47116 No. 1778-90-3
Decided July 1, 1991
(1) Domestic Relations — Child Support — Standard. — The doctrine of res judicata does not bar a minor child's right to a determination of paternity in a suit brought after the minor's parents were divorced and the divorce decree asserted that there were no children born of the marriage; a parent may not give up, waive, or forfeit the rights of a child.
(2) Domestic Relations — Child Support — Standard. — A mother and child are not in privity when the prospective rights of a minor child to establish paternity are at issue and the child is not bound by a paternity determination unless the child is formally named a party, represented by a guardian ad litem and given an adequate opportunity to litigate the issue.
James P. Kent, Jr. (Kent Kent, on brief), for appellant.
Glenn L. Berger (Shreve Berger, on brief), for appellee.
Father appealed the judgment of the circuit court ordering him to pay child support. He argued that the order was barred by principles of collateral estoppel (Circuit Court of Pittsylvania County, Samuel M. Hairston, Judge).
The Court of Appeals affirmed, holding that since neither the infant seeking support nor the father were parties to the earlier proceeding between the mother and her husband, neither principles of collateral estoppel nor res judicata barred the support petition.
We hold that the infant appellee is not barred from having her biological father, Herman Osby Shelton, appellant, ordered to pay child support merely because, in an earlier divorce proceeding between the infant's natural mother and another man, Ronald Keith Dudley, a court decreed that the infant was their daughter.

Collected data
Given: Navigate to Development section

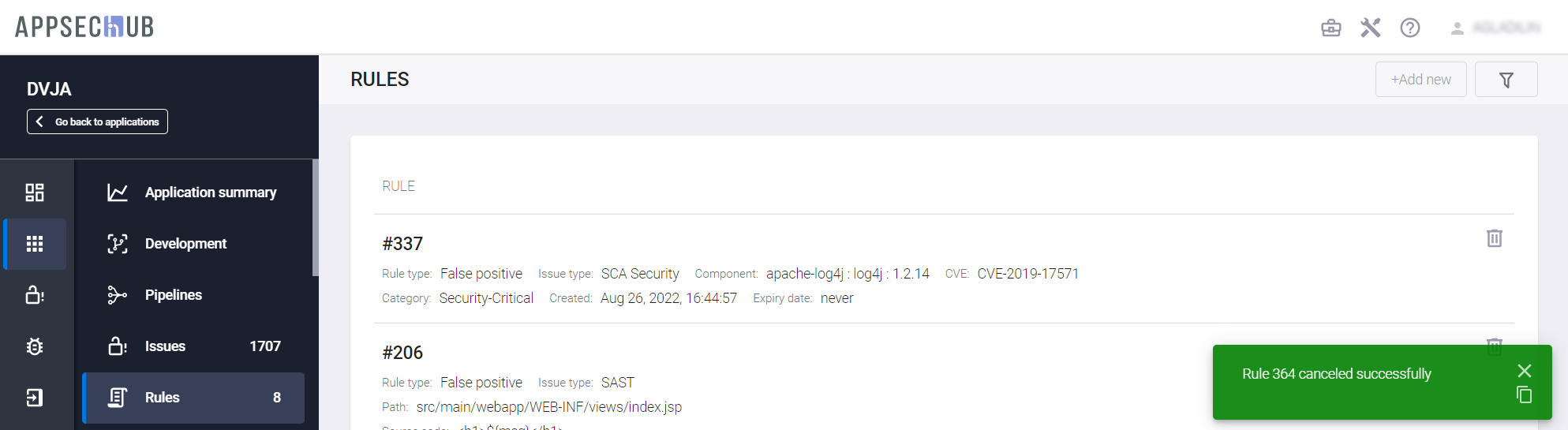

Exercise instructions
1. Update the part of the paternity ruling that opens with the words containing "James P. Kent, Jr." and closes with "the support petition.", replacing "collateral estoppel" with "issue preclusion".
2. Rewrite the paragraph of the paternity ruling beginning "We hold that the infant appellee" more briefly, keeping its main facts.
The listing is separate material and has no connection to the paternity ruling.

Answers by item
1.
James P. Kent, Jr. (Kent Kent, on brief), for appellant.
Glenn L. Berger (Shreve Berger, on brief), for appellee.
Father appealed the judgment of the circuit court ordering him to pay child support. He argued that the order was barred by principles of issue preclusion (Circuit Court of Pittsylvania County, Samuel M. Hairston, Judge).
The Court of Appeals affirmed, holding that since neither the infant seeking support nor the father were parties to the earlier proceeding between the mother and her husband, neither principles of issue preclusion nor res judicata barred the support petition.

2. The infant appellee may still have her biological father, appellant Herman Osby Shelton, ordered to pay child support. An earlier divorce decree between her natural mother and Ronald Keith Dudley declared her their daughter, but that decree does not bar her.